Citation du 25 juillet 2009

Ce n'est pas l'or, ce sont les bons soldats qui sont le nerf de la guerre. L'or ne fait pas trouver de bonnes troupes, mais les bonnes troupes font trouver de l'or.

Machiavel – Discours sur la première Décade de Tite-Live II x p.538

Vous savez à quoi me fait penser cette citation de Machiavel ? A ces déclarations de l’état major français, dans les années 30, affirmant que les machines de guerre que sont les tanks et les avions ne remplaceraient jamais les fantassins.

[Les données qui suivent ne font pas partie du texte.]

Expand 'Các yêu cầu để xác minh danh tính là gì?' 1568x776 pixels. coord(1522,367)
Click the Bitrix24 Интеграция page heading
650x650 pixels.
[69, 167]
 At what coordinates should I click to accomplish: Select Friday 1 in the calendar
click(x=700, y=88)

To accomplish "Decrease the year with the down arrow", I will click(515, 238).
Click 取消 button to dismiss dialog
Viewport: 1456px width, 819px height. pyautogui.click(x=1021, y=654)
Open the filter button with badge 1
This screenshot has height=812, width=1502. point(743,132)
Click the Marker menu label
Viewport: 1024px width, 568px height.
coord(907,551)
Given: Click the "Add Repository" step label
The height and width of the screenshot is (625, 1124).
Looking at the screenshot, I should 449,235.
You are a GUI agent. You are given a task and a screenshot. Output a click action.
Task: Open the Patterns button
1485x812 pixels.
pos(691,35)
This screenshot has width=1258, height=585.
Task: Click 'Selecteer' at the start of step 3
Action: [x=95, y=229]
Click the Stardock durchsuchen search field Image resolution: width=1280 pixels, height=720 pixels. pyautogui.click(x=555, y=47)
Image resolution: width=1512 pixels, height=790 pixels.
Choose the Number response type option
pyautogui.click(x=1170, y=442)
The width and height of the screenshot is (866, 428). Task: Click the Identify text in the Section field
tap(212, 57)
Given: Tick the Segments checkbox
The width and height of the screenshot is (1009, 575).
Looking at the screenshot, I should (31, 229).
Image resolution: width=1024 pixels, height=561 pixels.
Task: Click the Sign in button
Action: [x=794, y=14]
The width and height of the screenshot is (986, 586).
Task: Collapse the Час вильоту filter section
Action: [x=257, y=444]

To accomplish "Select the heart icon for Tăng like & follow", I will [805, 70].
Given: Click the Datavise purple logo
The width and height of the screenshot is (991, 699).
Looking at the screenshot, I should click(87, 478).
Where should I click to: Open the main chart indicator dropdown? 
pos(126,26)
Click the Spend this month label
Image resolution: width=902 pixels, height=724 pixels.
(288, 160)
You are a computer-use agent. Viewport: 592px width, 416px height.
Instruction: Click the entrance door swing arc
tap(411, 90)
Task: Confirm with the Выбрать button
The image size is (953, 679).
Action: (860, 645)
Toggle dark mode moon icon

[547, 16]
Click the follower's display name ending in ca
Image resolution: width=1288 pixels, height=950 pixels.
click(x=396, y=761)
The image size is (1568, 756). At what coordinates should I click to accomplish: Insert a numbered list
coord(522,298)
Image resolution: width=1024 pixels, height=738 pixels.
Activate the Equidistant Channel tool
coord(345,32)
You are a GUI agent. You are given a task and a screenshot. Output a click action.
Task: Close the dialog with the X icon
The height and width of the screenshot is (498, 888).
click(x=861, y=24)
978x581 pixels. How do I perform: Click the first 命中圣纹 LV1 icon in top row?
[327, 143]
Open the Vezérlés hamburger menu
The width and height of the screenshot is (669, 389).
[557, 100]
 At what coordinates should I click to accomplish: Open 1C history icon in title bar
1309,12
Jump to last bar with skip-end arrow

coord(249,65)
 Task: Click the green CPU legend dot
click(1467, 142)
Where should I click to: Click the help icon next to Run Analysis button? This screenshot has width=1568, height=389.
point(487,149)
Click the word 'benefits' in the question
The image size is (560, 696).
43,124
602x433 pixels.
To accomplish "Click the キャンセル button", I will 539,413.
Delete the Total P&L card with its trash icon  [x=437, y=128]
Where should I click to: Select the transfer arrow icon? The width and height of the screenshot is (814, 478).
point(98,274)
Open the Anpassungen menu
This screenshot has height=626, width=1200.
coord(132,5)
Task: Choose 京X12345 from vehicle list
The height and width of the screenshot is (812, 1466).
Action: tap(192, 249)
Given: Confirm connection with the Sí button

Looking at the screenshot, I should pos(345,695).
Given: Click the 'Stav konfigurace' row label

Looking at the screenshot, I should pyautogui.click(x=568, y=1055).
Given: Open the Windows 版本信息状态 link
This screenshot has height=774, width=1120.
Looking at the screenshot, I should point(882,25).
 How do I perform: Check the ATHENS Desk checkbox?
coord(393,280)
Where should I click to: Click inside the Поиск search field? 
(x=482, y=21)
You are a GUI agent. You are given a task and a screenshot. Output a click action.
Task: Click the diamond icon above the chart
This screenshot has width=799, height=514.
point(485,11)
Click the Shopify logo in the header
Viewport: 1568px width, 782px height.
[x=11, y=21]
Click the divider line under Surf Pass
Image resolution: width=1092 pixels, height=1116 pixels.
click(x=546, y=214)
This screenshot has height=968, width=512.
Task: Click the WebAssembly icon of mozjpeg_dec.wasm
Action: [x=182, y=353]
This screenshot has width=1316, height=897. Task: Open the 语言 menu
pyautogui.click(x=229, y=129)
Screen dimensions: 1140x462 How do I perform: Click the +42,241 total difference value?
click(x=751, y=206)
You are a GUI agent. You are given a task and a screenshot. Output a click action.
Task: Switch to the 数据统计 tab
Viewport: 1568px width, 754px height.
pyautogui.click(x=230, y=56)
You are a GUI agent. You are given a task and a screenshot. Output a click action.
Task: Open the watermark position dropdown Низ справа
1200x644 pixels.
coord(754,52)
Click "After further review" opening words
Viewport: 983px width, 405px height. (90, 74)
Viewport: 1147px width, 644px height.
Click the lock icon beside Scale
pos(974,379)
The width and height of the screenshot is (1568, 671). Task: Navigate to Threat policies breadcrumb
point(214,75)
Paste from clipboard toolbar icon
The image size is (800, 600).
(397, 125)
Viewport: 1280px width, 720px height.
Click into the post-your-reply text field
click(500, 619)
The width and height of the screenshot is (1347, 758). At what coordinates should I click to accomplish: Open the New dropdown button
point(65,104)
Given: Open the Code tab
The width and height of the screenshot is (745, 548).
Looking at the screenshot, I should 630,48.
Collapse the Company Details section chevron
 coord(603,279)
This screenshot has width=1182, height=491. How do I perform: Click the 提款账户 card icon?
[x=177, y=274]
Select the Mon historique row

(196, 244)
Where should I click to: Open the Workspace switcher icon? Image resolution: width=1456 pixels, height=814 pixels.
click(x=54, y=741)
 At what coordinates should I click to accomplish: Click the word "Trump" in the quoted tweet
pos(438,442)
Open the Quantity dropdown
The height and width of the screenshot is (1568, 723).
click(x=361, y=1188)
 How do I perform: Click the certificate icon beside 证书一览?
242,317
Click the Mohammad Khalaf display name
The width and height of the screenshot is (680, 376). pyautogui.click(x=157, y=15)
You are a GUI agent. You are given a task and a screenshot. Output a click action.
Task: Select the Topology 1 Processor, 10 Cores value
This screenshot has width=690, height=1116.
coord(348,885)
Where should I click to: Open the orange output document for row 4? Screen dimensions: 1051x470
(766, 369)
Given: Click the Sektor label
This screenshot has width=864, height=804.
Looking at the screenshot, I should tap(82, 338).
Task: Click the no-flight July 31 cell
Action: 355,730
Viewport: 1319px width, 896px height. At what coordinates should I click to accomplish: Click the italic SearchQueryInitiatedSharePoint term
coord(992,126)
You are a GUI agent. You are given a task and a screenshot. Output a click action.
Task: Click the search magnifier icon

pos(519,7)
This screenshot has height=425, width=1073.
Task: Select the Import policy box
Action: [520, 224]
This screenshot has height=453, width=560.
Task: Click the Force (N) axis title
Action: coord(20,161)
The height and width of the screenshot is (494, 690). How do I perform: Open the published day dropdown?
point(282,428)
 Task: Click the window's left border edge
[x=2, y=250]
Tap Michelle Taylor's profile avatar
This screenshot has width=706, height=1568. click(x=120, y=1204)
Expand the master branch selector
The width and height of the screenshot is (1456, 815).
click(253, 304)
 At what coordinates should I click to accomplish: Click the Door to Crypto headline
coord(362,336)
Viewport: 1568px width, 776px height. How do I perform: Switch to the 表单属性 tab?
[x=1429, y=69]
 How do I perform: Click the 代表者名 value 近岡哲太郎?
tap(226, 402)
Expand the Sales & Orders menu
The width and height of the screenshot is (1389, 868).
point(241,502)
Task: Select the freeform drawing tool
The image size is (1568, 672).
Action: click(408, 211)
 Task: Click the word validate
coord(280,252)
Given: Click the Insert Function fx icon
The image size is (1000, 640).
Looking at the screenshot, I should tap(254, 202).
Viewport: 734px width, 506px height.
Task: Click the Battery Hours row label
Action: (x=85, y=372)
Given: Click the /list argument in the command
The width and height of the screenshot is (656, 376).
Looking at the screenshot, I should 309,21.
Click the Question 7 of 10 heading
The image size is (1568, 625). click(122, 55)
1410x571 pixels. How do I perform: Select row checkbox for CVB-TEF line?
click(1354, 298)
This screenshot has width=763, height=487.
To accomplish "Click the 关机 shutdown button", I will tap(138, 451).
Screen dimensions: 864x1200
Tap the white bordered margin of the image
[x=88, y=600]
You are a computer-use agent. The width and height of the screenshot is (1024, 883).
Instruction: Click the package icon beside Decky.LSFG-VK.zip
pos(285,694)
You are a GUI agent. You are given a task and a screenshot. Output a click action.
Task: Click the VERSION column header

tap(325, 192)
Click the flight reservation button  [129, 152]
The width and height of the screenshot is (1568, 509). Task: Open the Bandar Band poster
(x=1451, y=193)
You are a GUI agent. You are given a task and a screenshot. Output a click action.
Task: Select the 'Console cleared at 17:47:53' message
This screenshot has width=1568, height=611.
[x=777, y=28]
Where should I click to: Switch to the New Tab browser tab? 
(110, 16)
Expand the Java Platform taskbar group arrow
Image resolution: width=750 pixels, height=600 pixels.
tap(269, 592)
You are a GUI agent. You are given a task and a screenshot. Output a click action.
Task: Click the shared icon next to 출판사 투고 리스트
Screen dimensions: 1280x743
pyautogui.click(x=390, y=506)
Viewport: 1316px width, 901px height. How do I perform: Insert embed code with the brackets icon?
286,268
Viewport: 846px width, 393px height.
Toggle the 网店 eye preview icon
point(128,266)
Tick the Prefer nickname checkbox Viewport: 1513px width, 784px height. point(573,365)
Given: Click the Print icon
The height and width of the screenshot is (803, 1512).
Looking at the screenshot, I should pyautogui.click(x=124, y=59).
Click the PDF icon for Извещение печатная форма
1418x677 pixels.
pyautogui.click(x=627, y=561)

Et de construire la ligne Maginot pour arrêter les hommes mais sûrement pas les bombardiers de la Luftwaffe…

On comprend bien sûr que Machiavel, si perspicace quand il s’agit de pouvoir politique soit si limité par la compréhension des mécanismes de la guerre : c’est que la politique – ou plutôt les hommes qui en font – n’a pas tellement changé de nature, alors que la guerre a connu des mutations énormes liées au progrès technique.

Mais en même temps, on voit bien que si les armées modernes misent tout sur la machine et les techniques, dans le même temps elle s’appuie de moins en moins sur les hommes.

Dès lors que la nature du terrain restreint le champ d’action des machines de guerre, les armes les plus puissantes du monde en viennent à battre en retraite devant une poignée de farouches guerriers qui n’ont que leur kalachnikov à leur opposer. C’est bien ce qui s’est passé dans la guerre du Vietnam, et c’est se qui passe encore aujourd’hui dans la guerre contre les Talibans.

Où sont les G.I.s capables de ramper le couteau entre les dents pour aller égorger les montagnards qui leur tirent dessus depuis un piton rocheux ?

Le jour où l’or investi pour faire la guerre effacera les montagnes et les vallées reculées, il sera en effet le nerf, l’unique nerf de la guerre.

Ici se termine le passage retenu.